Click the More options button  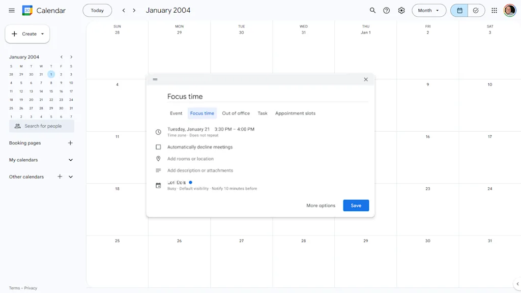point(321,206)
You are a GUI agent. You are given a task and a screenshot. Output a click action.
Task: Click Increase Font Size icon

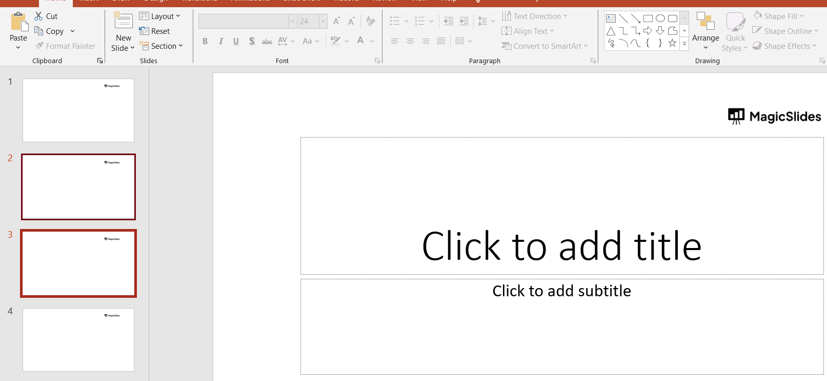(336, 22)
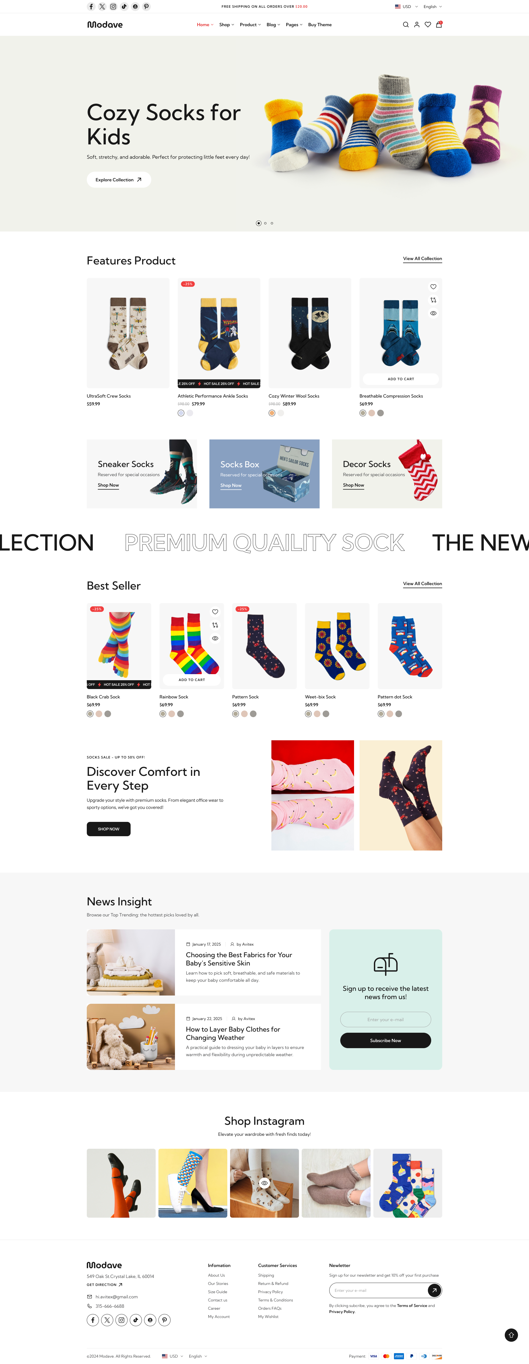Select orange swatch for Cozy Winter Wool Socks

click(x=272, y=413)
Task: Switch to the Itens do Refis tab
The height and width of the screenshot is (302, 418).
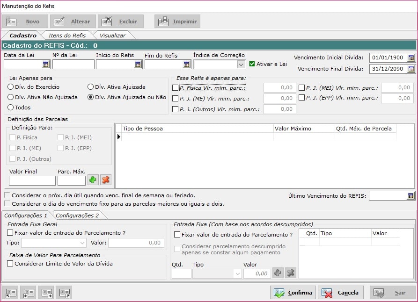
===
--- Task details ---
Your task is to copy each line of the listing that holds the word "screenshot".

--- Response area ---
You are a GUI agent. You are given a task and a screenshot. Output a click action.
The height and width of the screenshot is (302, 418).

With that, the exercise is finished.